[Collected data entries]
******

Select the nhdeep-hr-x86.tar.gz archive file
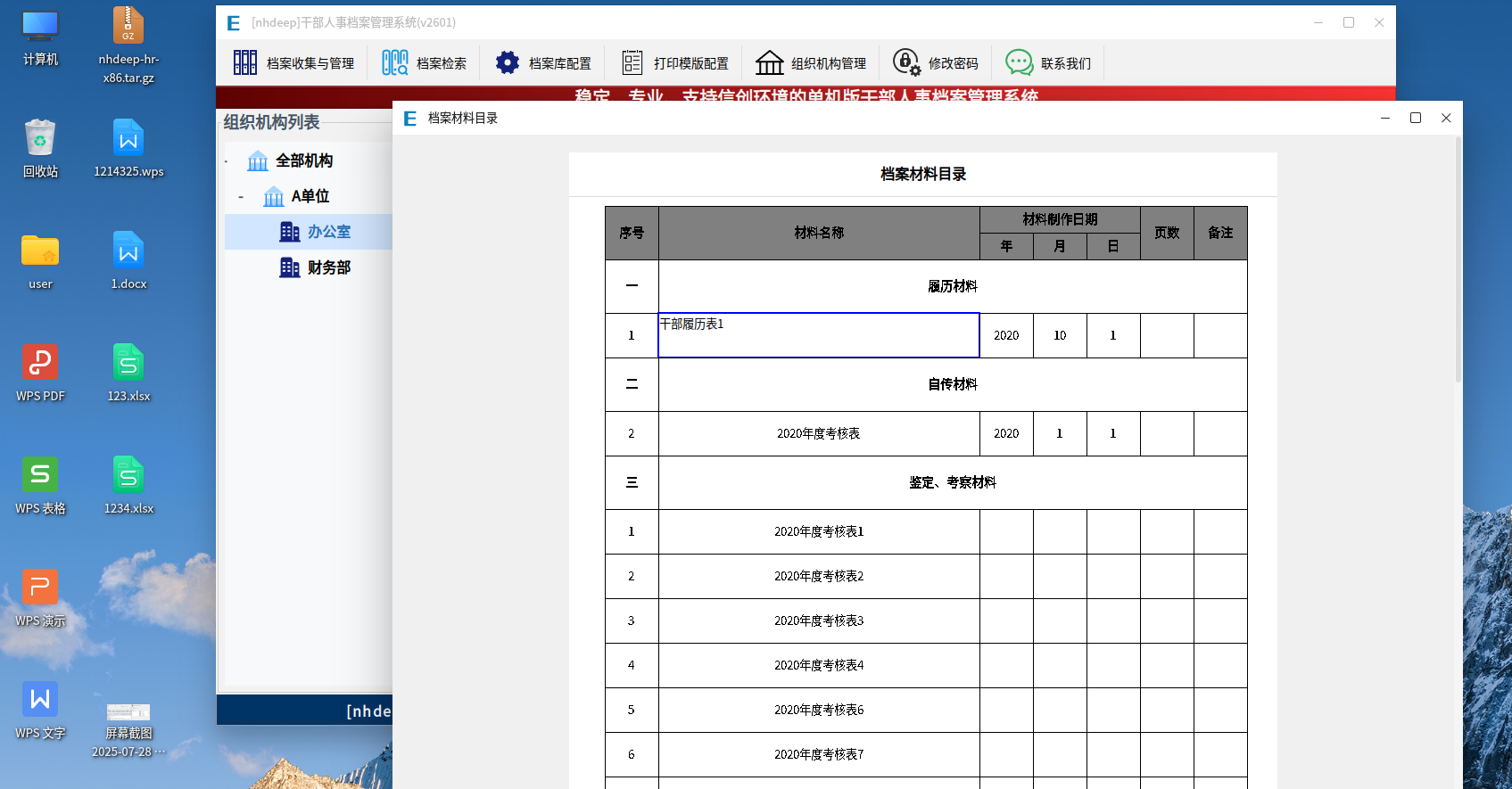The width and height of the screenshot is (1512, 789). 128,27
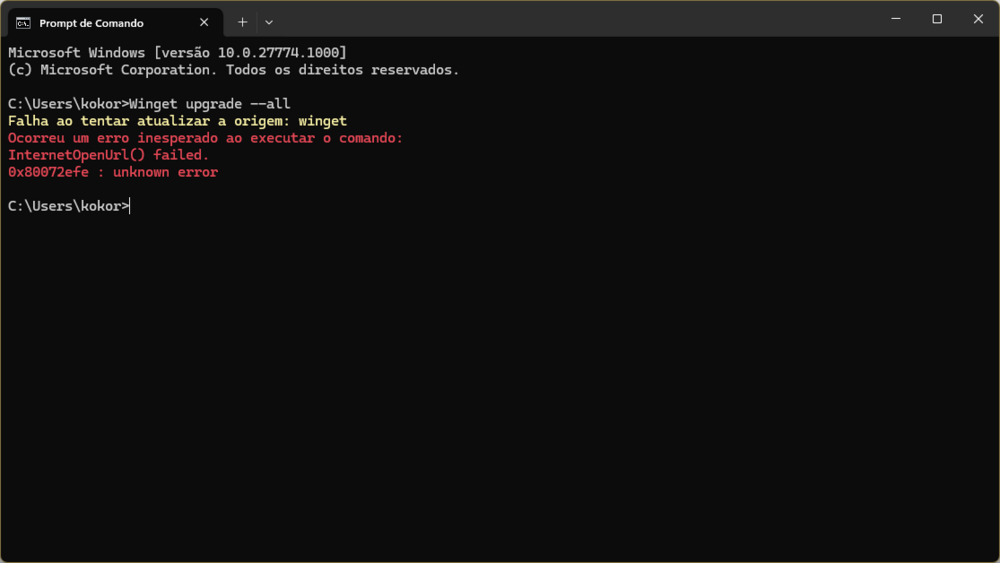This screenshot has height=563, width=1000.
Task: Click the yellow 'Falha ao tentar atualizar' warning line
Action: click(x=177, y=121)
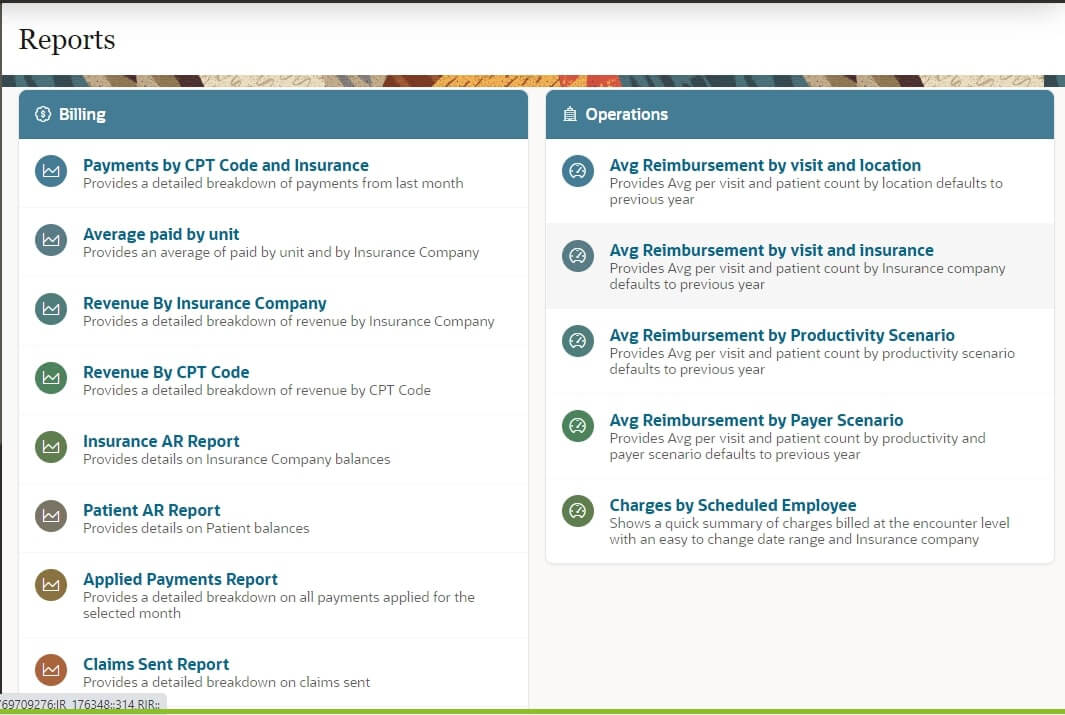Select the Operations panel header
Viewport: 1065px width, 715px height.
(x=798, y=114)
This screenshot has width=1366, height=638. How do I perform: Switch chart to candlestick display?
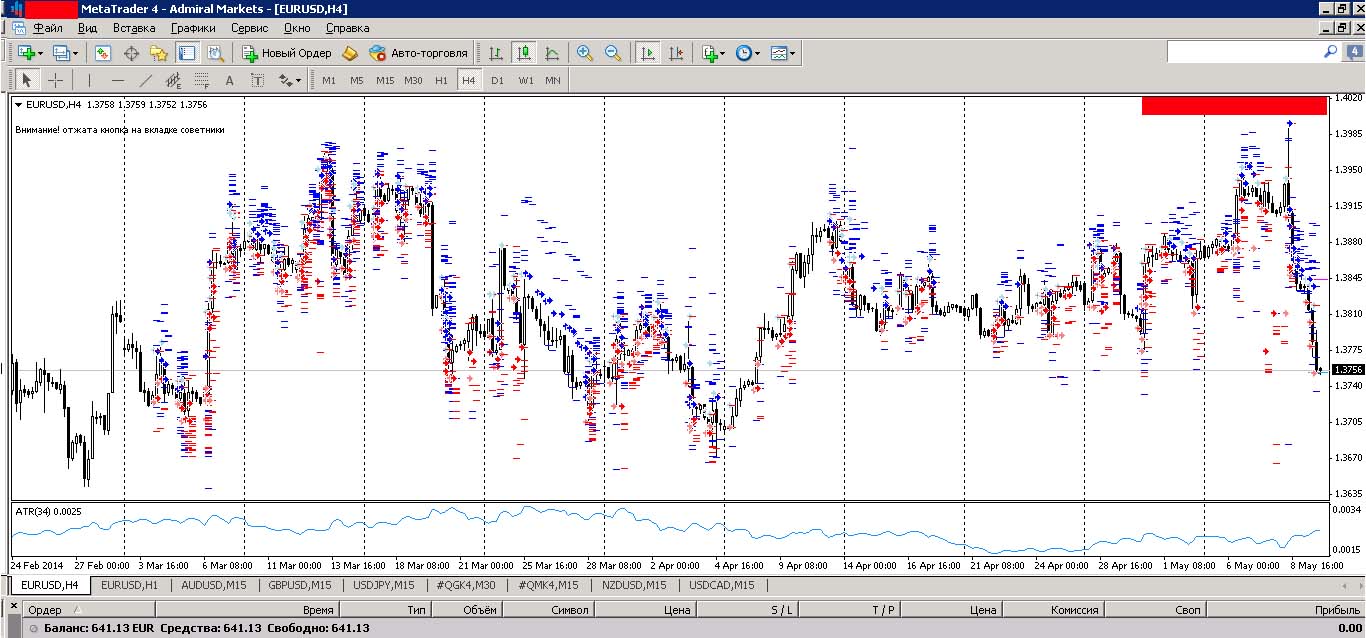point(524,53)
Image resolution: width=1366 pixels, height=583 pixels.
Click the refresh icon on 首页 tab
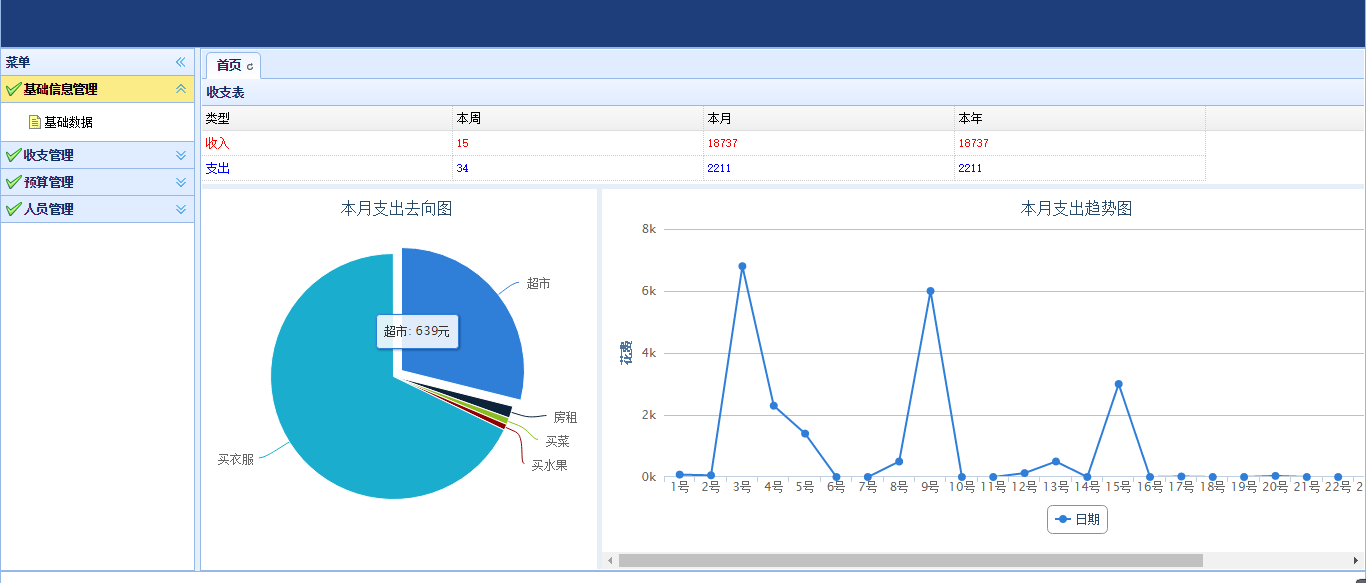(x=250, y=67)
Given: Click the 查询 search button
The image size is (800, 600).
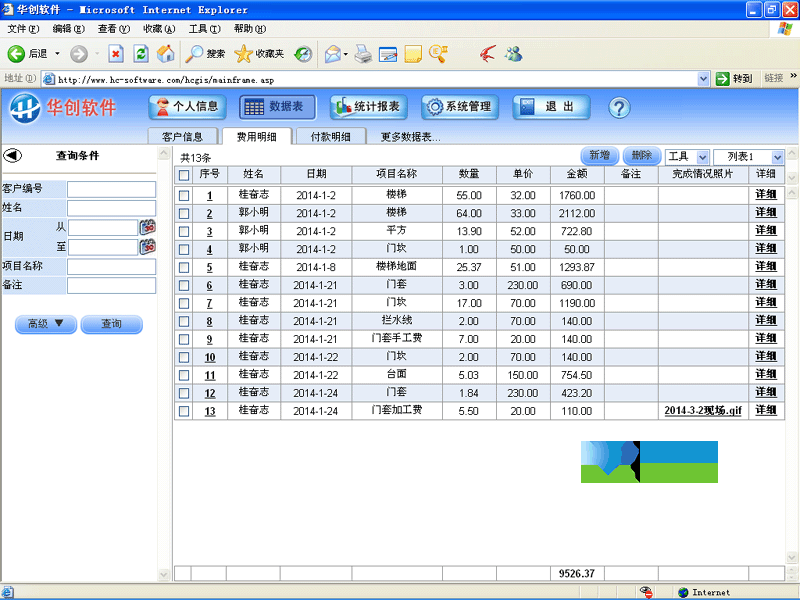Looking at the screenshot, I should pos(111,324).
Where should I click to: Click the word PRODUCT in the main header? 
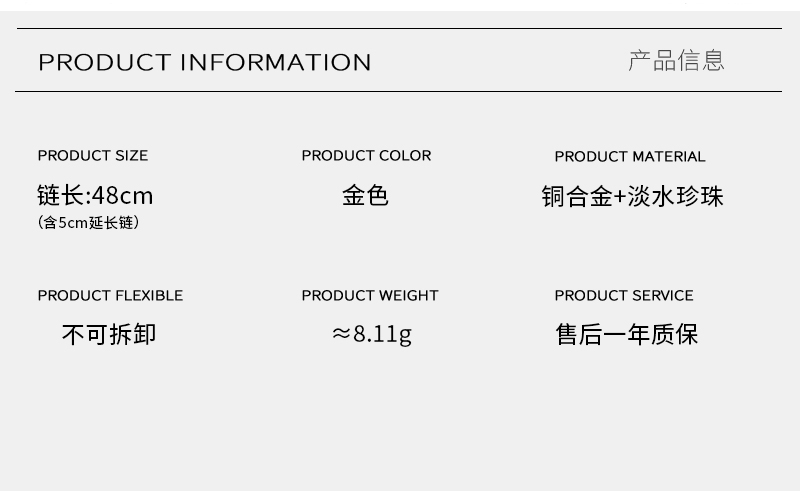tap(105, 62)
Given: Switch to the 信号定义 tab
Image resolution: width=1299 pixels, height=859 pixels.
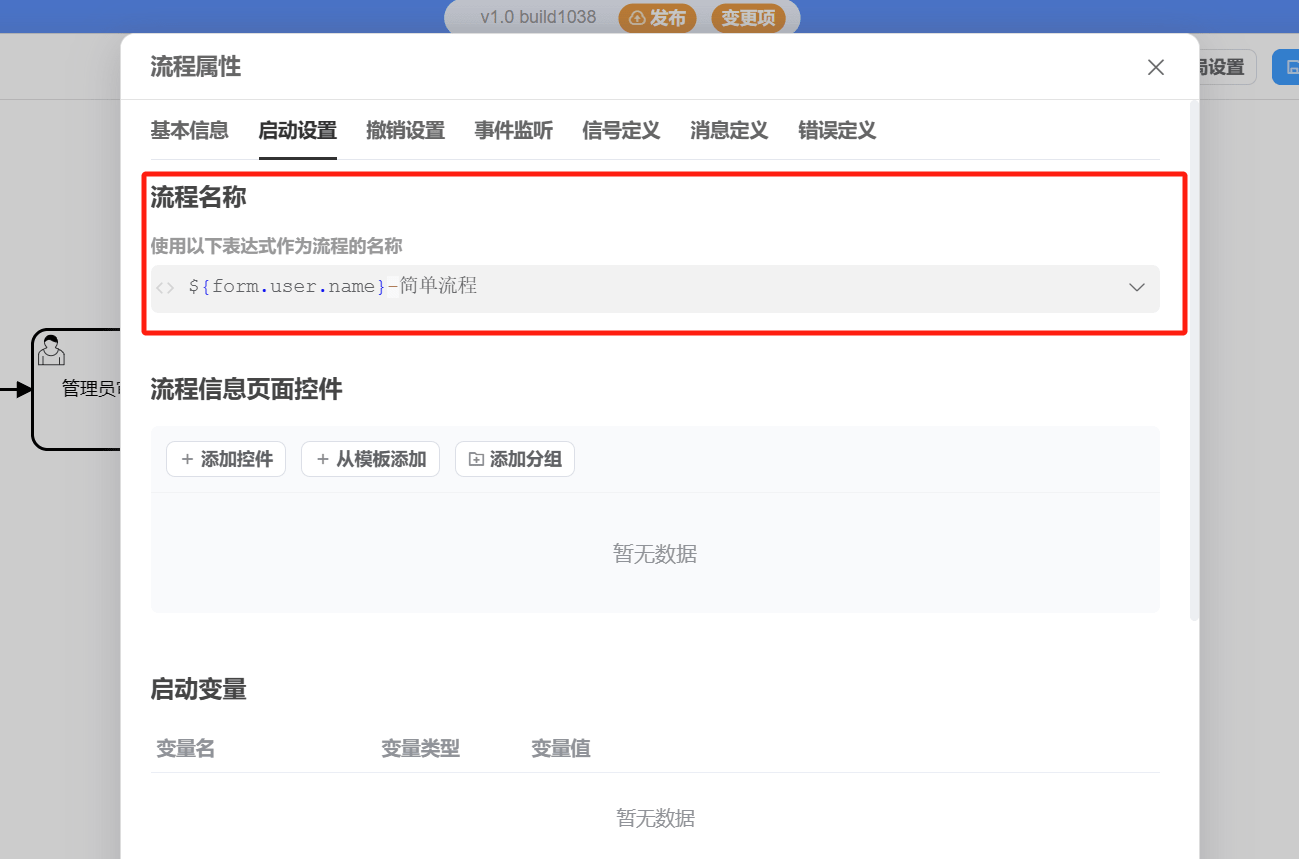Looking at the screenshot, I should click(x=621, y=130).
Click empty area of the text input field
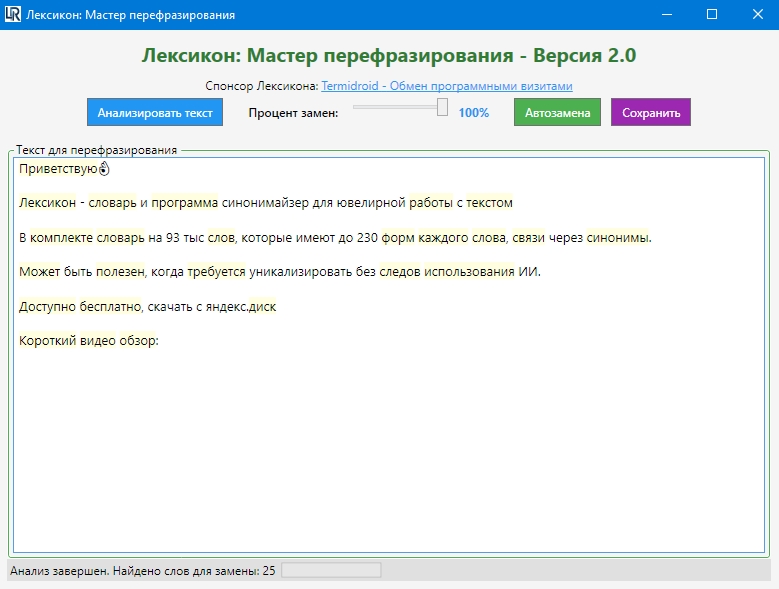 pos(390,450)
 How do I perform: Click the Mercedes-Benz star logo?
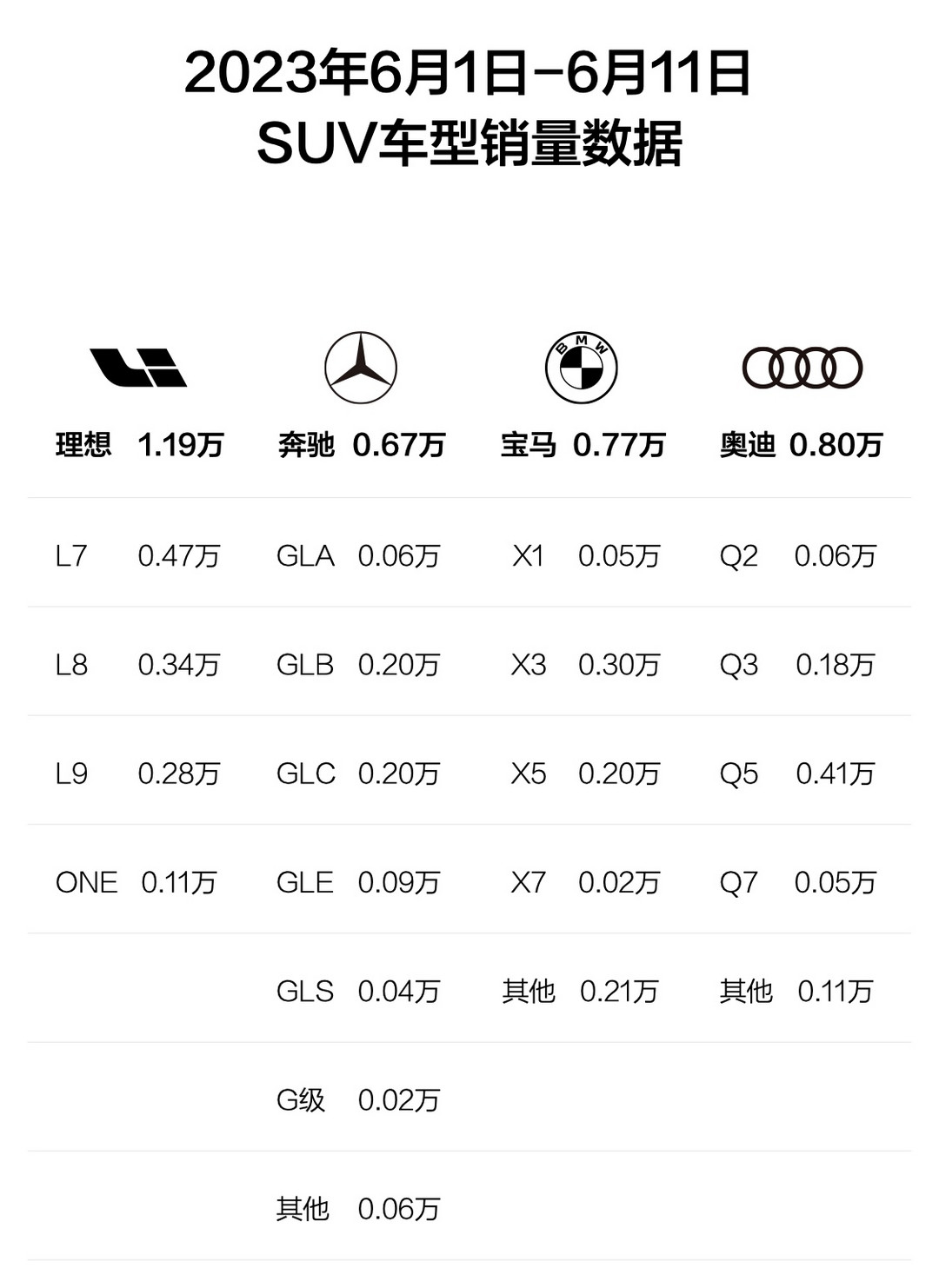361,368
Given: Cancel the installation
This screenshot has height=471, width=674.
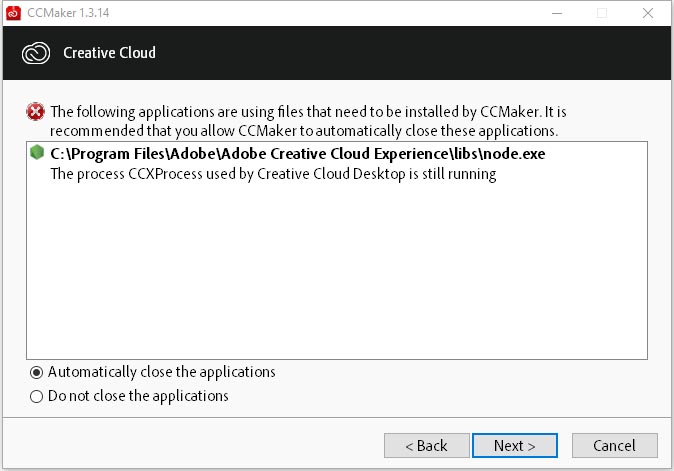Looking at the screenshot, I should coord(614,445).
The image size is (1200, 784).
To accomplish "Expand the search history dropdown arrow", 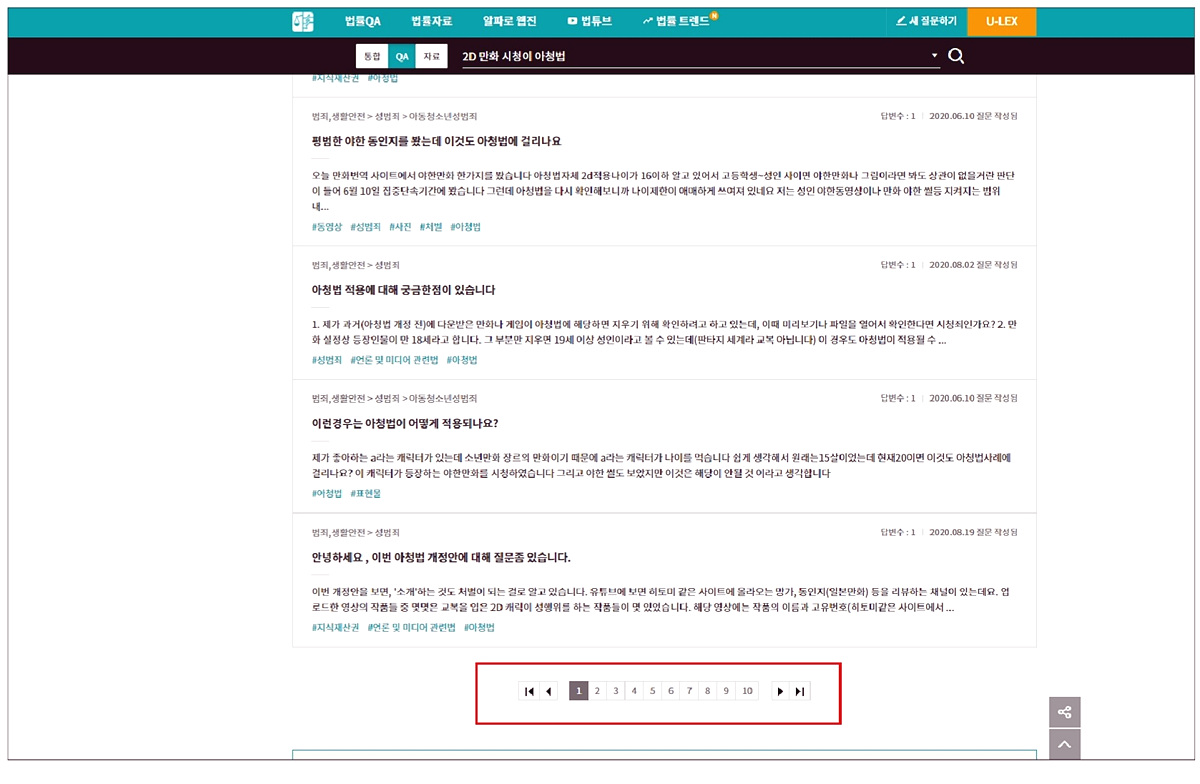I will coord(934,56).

******

_Task description:_ Of all the lines in the data above, show only those that hold the word "Given".

_Written response:_
Given: Click the 查询 search button
Given: Switch to the 信号定义 tab
Given: Cancel the installation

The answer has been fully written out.